Monday, August 22, 2016

CAST 2016 - Presenting, Learning, Enjoying


Last fall I learned about AST for the first time.  That's AST - The Association for Software Testing.  Prior to this I haven't spent a lot of time involved with professional organizations, mostly because they haven't seemed very aligned with my professional interests.  I was with ASQ for a little while.  I learned a lot from ASQ and my time with them but for the most part they weren't focusing in the areas that I was and they were just too formal for me to relate to them well. 

AST is a little different.  They do have conversations about things that I consider pertinent.  Whereas ASQ is at the very formal end of software testing when it talks about testing at all, AST is having the conversations that I'm interested in.  Like, how to make exploratory testing safe and relevant.  Or, how much automation to really do and how to do it.  Or is Test Manager a dying title.  Relevant enough that this year I asked to speak for them.  I didn't make the first cut but I was brought in as a backup when another speaker had to bow out.  

I had been working on a talk for a little bit that had as its core intent making testers understand Agile better, understand their place in it and what it can do for them.  With this information in their toolkit, when it comes time to iterate the process and make it better, (something core to the agile ideal) they can change the system in a way that makes more sense for testing and therefore quality.  

I thought that there would be a little bit of fun in walking through a list of reasons of how agile is good for testers.   When I started my process I arbitrarily picked the number 23 as the number of reasons that I would have.  Upon reflection, partially for timing in a 40 minute presentation and partially because 23 was a daunting number, I settled on 17 reasons.  In the end I didn't have a lot of trouble coming up with 17 reasons and could have done 23 if I had to. 

In the last session of the conference I still managed to get 35 people into a room to listen to me talk about agile and the reasons why it's good for testers.  I do recommend that you NOT assume that the schedule from day 2 to day 3 of the conference you're attending is the same just because it looks the same.  I thought I was 10 minutes early for my talk, time to get setup and relax, but rather I was 5 minutes late.  The crowd was pretty tolerant though.  The talk went well.  This was my first conference, both attending and speaking and the talks weren't that much more stressful than a meetup talk.

Because, I believe, I said that I was happy to facilitate and did have some experience, I received the honour of facilitating 3 talks at the conference as well.   This was made even more interesting by the k-card conference facilitation system, which I learned on the fly at the conference.   After seeing a couple of sessions operate with the cards I was totally on board with the concept and was all prepared to facilitate the hell out of my first session.

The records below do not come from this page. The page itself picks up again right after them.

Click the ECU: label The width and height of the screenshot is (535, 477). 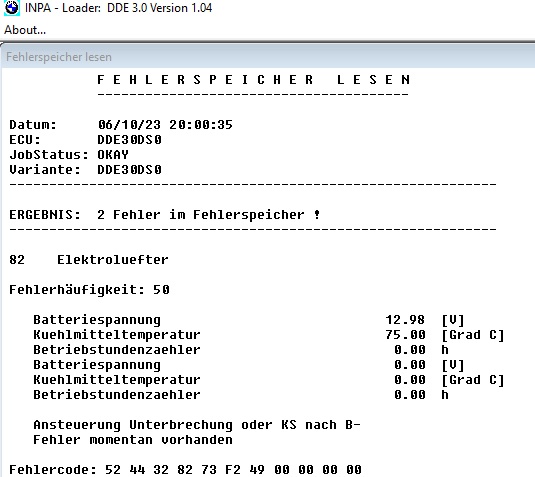[25, 140]
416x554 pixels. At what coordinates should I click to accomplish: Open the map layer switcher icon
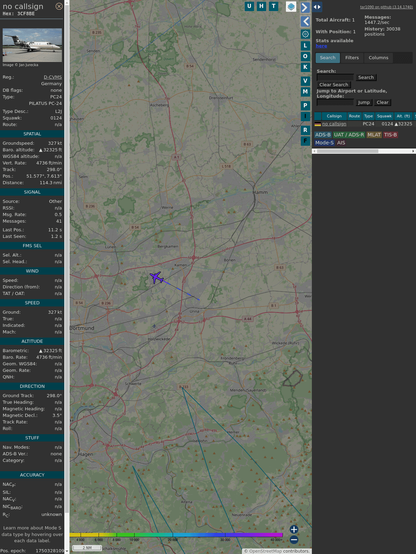291,6
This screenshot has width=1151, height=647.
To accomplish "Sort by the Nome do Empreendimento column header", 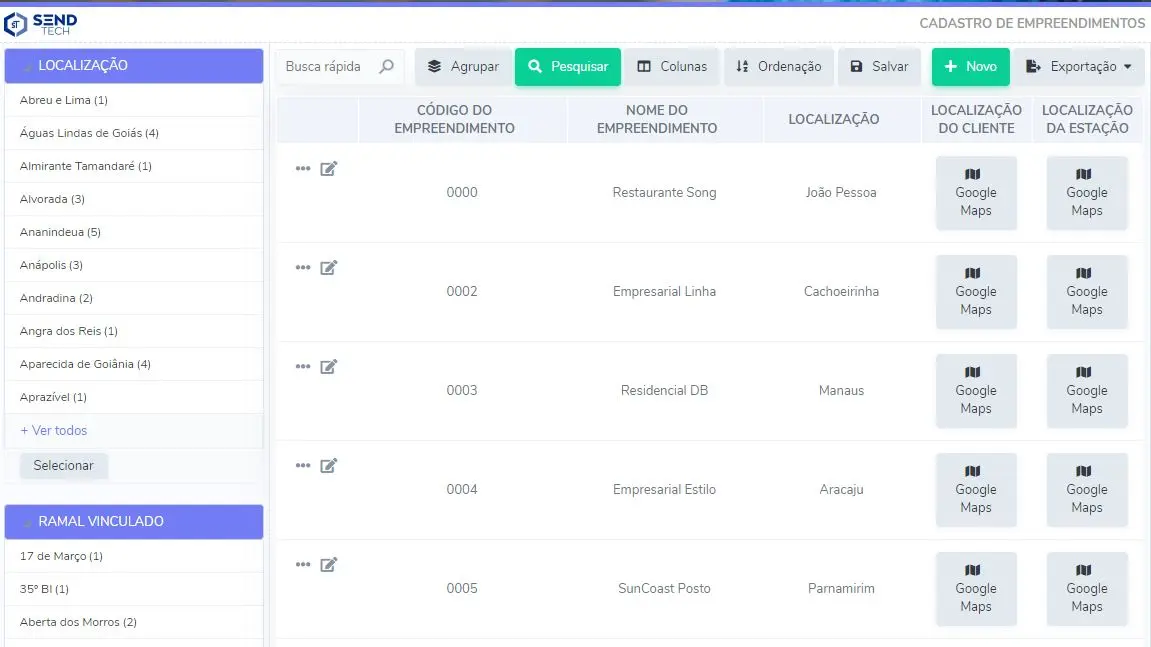I will 657,119.
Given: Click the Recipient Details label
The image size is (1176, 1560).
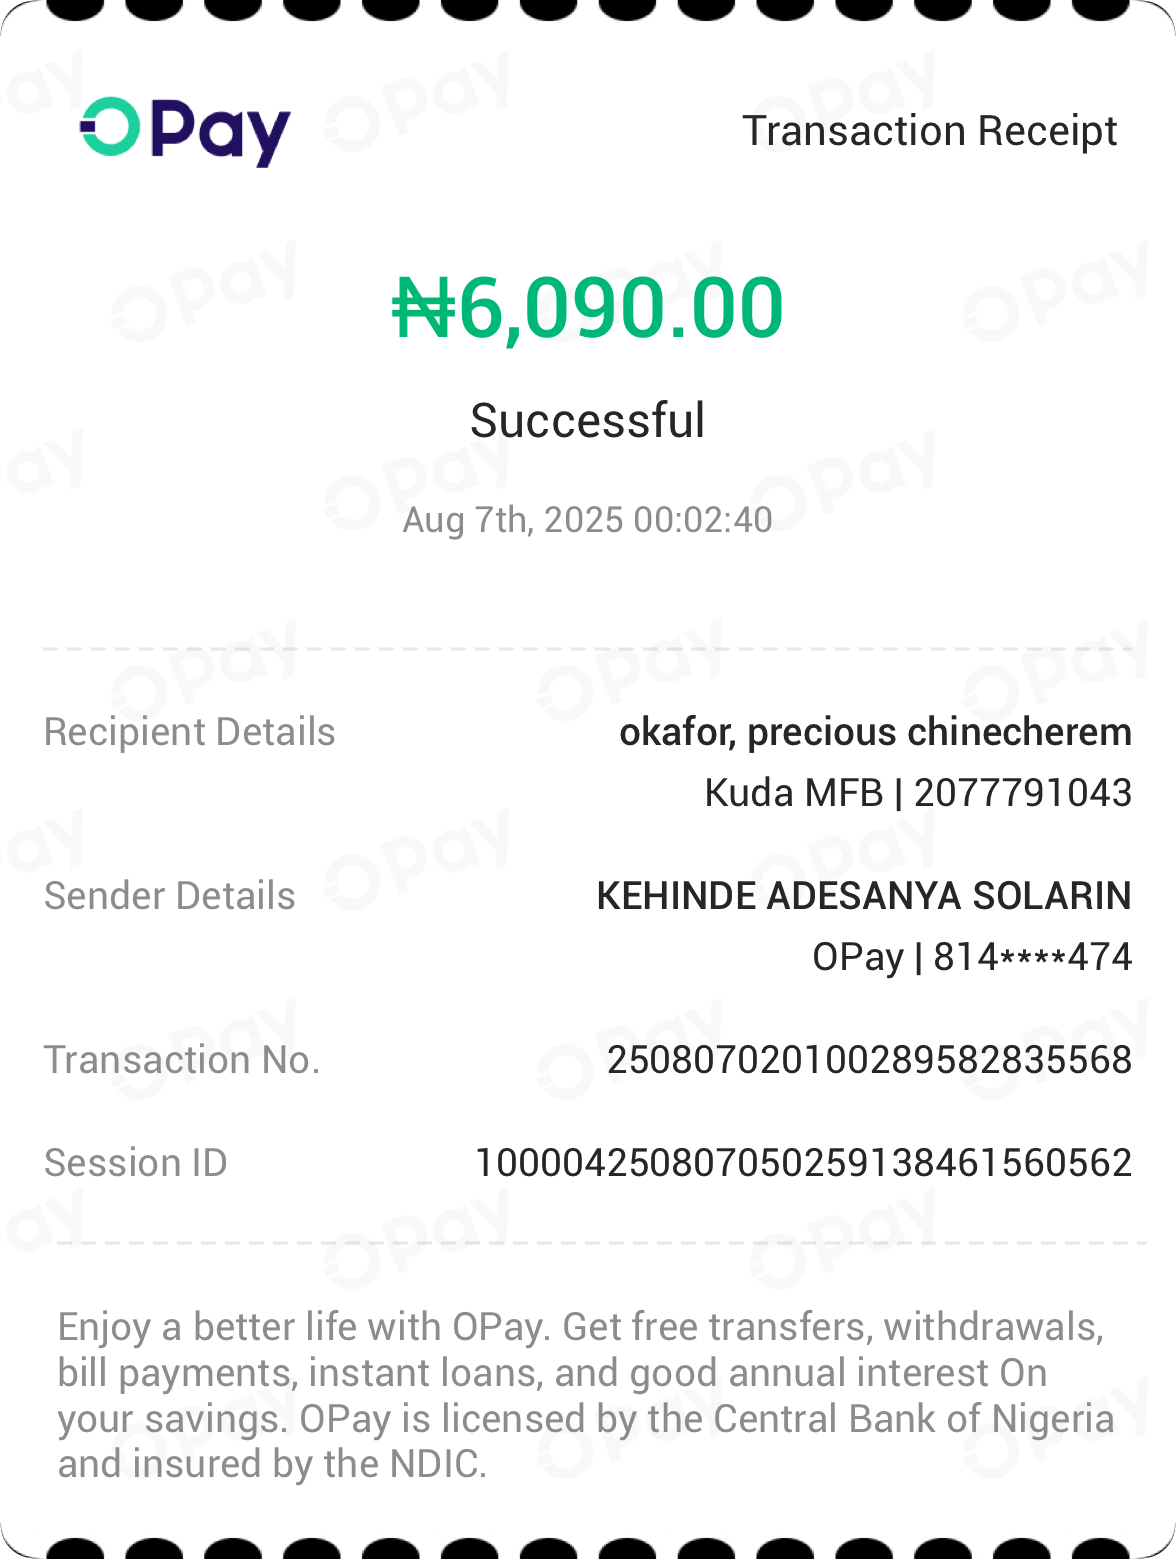Looking at the screenshot, I should tap(190, 732).
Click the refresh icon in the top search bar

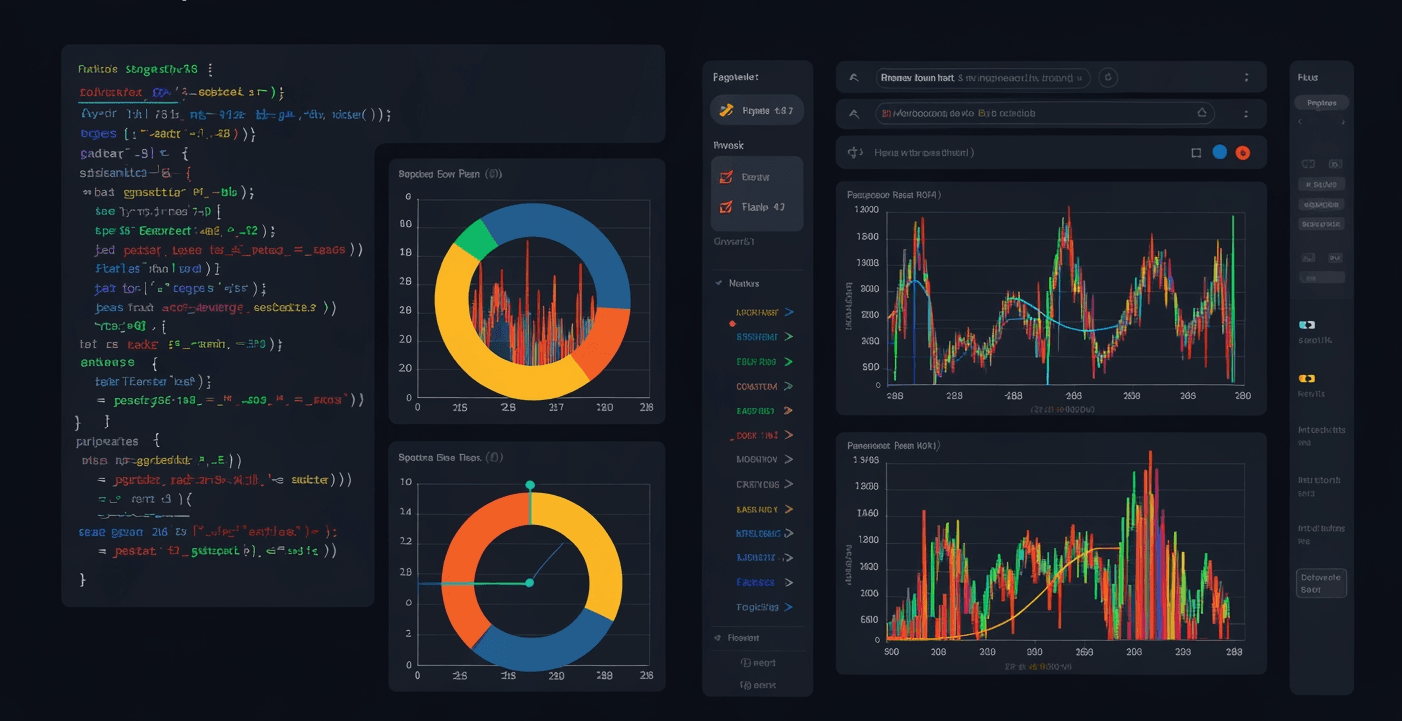coord(1109,78)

Facilitating at a CAST conference means getting up at the start, giving a brief introduction for the speaker, dealing with any issues and then sitting down until the end unless there are crowd necessary interruptions.  Anne-Marie Charrett was my first speaker.  Anne-Marie, the self-titled Maverick Tester, came and and told me that things had gone awry.  Her newly acquired laptop couldn't perform and she was going to hold a discussion group sort of thing instead.  I said, 'no problem.'  We never touched the k-cards and had a hour long discussion about trust, what it means, how to gain it and how to lose it.  It was one of the high points of the conference for me.  Anne-Marie also gave a good keynote about whether the idea of 'Test Manager' was dead. 


The next day I was completely floored by a presentation called, hmm, Neurodiversity in Software Development (i think) by Sallyann Freudenberg.  It was astoundingly riveting and fascinating.  Never before had I seen the case for including a neuro diverse group of people on your team put so well.  So many things to think about there.  The rest of my day on day two was spoken for.  I facilitated two more discussions, one on implementation of exploratory testing and one on lessons learned in 25 years of being a rockstar in testing.  They both went well and the facilitation wasn't particularly challenging.  Well, in the latter I had to track people who were voting on songs to indicate they were Canadian artists.  But that just made it more fun. 

Last session of the last day fell to myself.  I took the session before off to review my notes.  Not sure it made a large difference.  I was ready, and as I said above, I was late.   I went into the auditorium 10 minutes early, something I'd been doing all day because of facilitation.  Only this time there were 22 people sitting there already.  I made a joke about keeners and was told that I was actually 5 minutes late.  And they were right.  I was embarrassed, so I got set up as quickly as I could and got started, without my facilitator (who was also late).  I sailed through my presentation, barely looking at my notes.  Everything went very well.  As far as I can tell, I do OK as a presenter.  I could have slowed down some but I didn't so that I could make sure I got through all 17 of my reasons.  I was worried about the late start.  It wasn't a problem at all though and I finished a couple of minutes early.  There were some good questions.  Enough people had filtered in that I had 35 total attendees.  Given that there were four presentations going and it was the last presentation of the conference, I was pretty happy with the outcome. 

Link to the slides - 17 Reasons Why Agile is Good for Testers

I will go to a conference again.  I will probably speak again as well.